### [Data provided]

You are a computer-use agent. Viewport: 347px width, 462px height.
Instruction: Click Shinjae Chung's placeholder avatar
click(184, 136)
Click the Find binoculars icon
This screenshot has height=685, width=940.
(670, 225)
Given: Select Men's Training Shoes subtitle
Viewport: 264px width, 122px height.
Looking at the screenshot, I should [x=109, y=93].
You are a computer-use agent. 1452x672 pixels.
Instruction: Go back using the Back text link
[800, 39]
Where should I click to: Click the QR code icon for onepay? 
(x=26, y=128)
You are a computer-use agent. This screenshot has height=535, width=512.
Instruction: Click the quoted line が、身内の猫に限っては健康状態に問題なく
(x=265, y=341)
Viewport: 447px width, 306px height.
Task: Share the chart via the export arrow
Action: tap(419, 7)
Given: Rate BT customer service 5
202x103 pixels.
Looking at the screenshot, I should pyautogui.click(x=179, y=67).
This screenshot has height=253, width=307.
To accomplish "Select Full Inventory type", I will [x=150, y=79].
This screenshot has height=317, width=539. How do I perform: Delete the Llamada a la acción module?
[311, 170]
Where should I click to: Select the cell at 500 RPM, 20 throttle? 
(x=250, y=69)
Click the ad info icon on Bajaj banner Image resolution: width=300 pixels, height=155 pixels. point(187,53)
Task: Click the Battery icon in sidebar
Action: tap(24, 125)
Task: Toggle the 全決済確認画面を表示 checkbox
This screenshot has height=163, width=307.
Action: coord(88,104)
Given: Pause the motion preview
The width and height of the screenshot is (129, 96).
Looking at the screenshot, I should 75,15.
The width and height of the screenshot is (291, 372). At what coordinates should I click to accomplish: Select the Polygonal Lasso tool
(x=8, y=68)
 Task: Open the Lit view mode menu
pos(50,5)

---

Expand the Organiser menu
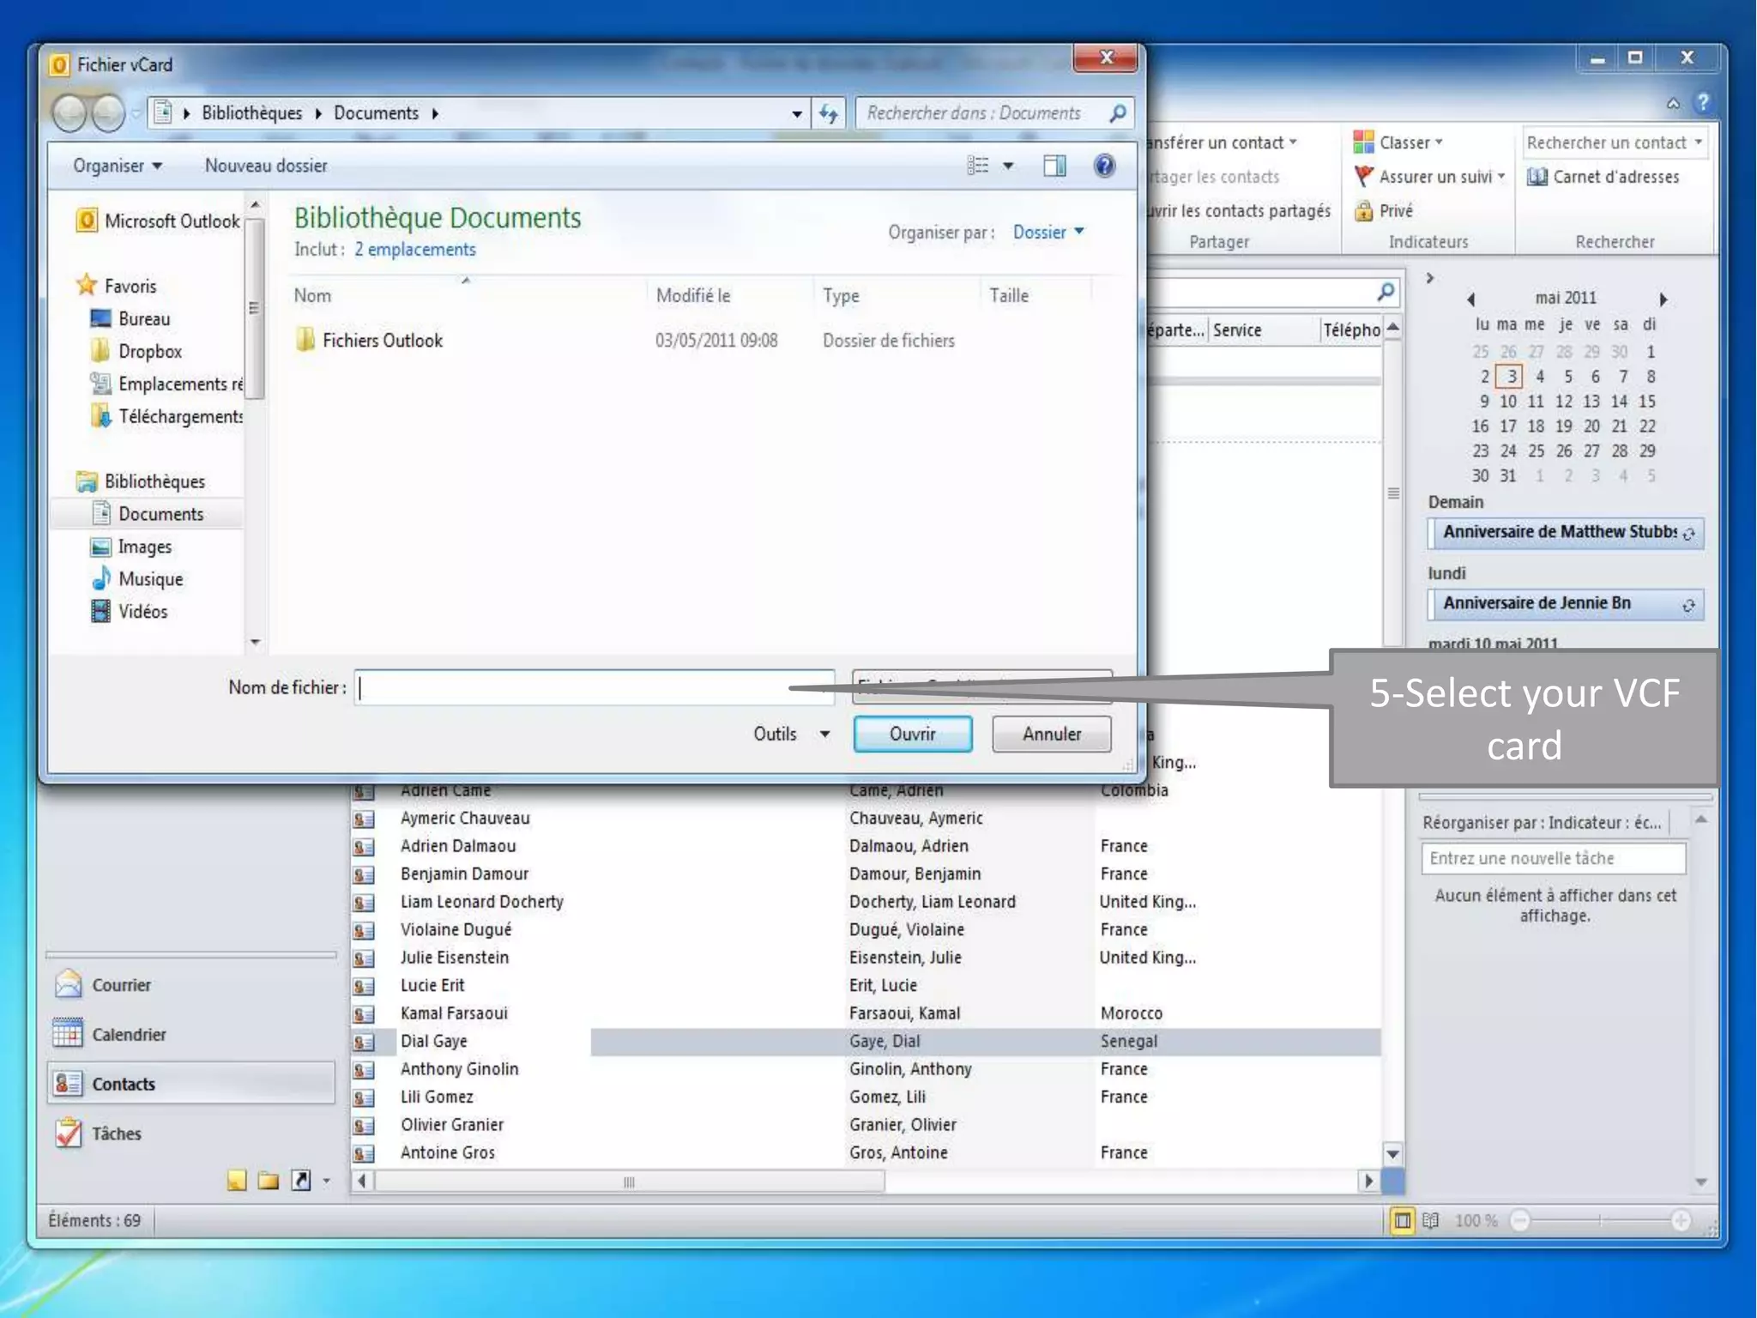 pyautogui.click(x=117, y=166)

### [Task requirements]
Copy the data word for word, starting at the line that contains "You are a computer-use agent. Viewport: 347px" and stopping after the line that contains "should pyautogui.click(x=179, y=67).".

### [Answer]
You are a computer-use agent. Viewport: 347px width, 462px height.
Instruction: Click Shinjae Chung's placeholder avatar
click(184, 136)
Click the Find binoculars icon
This screenshot has height=685, width=940.
(670, 225)
Given: Select Men's Training Shoes subtitle
Viewport: 264px width, 122px height.
Looking at the screenshot, I should [x=109, y=93].
You are a computer-use agent. 1452x672 pixels.
Instruction: Go back using the Back text link
[800, 39]
Where should I click to: Click the QR code icon for onepay? 
(x=26, y=128)
You are a computer-use agent. This screenshot has height=535, width=512.
Instruction: Click the quoted line が、身内の猫に限っては健康状態に問題なく
(x=265, y=341)
Viewport: 447px width, 306px height.
Task: Share the chart via the export arrow
Action: tap(419, 7)
Given: Rate BT customer service 5
202x103 pixels.
Looking at the screenshot, I should pyautogui.click(x=179, y=67).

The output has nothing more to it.